## BEGIN

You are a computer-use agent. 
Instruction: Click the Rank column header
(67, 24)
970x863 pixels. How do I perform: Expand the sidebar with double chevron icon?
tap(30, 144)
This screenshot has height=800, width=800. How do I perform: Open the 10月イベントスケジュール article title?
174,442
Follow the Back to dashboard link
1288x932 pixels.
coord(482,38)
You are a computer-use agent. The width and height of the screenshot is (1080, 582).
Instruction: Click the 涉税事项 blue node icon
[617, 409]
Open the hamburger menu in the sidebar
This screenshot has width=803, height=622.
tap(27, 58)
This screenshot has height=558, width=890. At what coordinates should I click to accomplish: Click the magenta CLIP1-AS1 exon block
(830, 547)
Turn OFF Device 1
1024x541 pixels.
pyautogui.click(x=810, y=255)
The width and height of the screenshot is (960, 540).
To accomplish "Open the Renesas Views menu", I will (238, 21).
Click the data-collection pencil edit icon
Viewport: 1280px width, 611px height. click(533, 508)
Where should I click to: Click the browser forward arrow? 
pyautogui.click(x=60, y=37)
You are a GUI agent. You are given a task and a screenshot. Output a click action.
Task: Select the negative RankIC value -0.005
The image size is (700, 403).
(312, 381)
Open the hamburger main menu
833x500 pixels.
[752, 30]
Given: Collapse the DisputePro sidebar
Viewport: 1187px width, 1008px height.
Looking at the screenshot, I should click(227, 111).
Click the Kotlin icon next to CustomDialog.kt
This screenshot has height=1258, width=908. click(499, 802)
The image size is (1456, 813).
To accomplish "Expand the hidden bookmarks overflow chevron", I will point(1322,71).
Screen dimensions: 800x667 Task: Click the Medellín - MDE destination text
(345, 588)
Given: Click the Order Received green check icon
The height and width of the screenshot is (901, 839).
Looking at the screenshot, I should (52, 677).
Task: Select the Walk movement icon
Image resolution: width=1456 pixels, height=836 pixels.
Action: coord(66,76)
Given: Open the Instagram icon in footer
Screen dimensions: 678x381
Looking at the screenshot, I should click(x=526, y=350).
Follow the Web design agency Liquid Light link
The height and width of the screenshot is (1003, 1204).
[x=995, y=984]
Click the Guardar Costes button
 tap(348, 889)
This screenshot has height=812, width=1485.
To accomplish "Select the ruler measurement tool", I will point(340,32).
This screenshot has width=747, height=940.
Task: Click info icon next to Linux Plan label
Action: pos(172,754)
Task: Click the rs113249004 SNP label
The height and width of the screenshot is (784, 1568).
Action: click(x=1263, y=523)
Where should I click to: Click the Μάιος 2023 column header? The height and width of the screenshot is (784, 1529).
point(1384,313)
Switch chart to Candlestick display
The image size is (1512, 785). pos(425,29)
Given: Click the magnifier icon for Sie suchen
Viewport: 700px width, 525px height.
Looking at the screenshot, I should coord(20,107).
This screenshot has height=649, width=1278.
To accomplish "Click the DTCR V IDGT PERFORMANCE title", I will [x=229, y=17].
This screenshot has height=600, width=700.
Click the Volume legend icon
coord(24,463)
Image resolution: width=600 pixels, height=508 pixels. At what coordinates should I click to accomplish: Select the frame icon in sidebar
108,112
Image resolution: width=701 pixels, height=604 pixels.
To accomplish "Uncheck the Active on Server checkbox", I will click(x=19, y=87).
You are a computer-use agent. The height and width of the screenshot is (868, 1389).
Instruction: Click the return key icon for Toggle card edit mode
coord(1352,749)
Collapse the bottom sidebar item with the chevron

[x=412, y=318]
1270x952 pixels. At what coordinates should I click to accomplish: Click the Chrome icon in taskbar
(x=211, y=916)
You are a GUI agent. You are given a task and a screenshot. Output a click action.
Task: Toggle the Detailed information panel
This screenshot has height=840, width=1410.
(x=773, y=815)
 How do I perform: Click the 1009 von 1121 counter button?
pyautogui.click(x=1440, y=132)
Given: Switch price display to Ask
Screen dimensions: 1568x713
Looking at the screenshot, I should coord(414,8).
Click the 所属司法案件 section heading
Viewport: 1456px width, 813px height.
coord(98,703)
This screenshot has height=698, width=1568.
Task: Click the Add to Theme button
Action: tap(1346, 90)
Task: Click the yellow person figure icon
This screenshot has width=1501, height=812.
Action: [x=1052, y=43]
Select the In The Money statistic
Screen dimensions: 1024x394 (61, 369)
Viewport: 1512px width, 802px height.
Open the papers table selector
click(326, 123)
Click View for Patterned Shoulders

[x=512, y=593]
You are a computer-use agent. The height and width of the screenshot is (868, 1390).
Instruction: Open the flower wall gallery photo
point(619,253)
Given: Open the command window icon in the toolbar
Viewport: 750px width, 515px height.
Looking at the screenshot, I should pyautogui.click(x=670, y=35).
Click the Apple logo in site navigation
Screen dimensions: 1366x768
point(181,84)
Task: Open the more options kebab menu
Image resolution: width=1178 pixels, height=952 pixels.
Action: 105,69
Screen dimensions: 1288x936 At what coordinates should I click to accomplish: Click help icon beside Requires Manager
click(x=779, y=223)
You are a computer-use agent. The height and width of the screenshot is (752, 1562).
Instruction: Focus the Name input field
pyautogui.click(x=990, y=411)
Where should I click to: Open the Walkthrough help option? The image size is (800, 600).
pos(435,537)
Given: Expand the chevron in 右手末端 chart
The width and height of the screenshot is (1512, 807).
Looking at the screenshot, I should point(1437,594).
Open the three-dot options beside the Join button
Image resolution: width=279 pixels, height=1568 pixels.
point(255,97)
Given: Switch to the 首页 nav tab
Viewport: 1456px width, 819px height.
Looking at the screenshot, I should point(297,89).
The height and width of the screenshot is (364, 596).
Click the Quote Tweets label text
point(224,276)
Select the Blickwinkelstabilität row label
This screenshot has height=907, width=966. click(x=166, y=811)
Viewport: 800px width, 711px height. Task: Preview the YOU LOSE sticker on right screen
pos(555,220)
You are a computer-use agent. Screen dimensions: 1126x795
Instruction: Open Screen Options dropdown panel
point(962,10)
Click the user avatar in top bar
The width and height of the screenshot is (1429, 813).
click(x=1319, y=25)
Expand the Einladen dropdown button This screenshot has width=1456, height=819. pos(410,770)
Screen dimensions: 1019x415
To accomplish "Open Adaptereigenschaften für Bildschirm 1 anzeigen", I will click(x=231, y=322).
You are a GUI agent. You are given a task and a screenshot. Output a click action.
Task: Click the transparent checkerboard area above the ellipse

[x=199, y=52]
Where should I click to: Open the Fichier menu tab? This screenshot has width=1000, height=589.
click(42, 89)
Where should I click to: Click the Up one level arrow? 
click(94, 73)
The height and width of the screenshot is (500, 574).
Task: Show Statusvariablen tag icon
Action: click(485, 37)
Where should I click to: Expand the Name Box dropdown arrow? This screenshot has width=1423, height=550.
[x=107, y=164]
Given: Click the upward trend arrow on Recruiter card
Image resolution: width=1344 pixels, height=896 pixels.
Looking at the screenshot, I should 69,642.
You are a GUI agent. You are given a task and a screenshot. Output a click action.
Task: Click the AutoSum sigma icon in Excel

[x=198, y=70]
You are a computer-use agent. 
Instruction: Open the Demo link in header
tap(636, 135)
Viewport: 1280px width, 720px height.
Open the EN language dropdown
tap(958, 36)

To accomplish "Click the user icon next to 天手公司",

## END

■ Problem description ■
List every line of the data above that contains the string "text", copying each line in full.

■ Written solution ■
Screen dimensions: 800x667 Task: Click the Medellín - MDE destination text
Click the Quote Tweets label text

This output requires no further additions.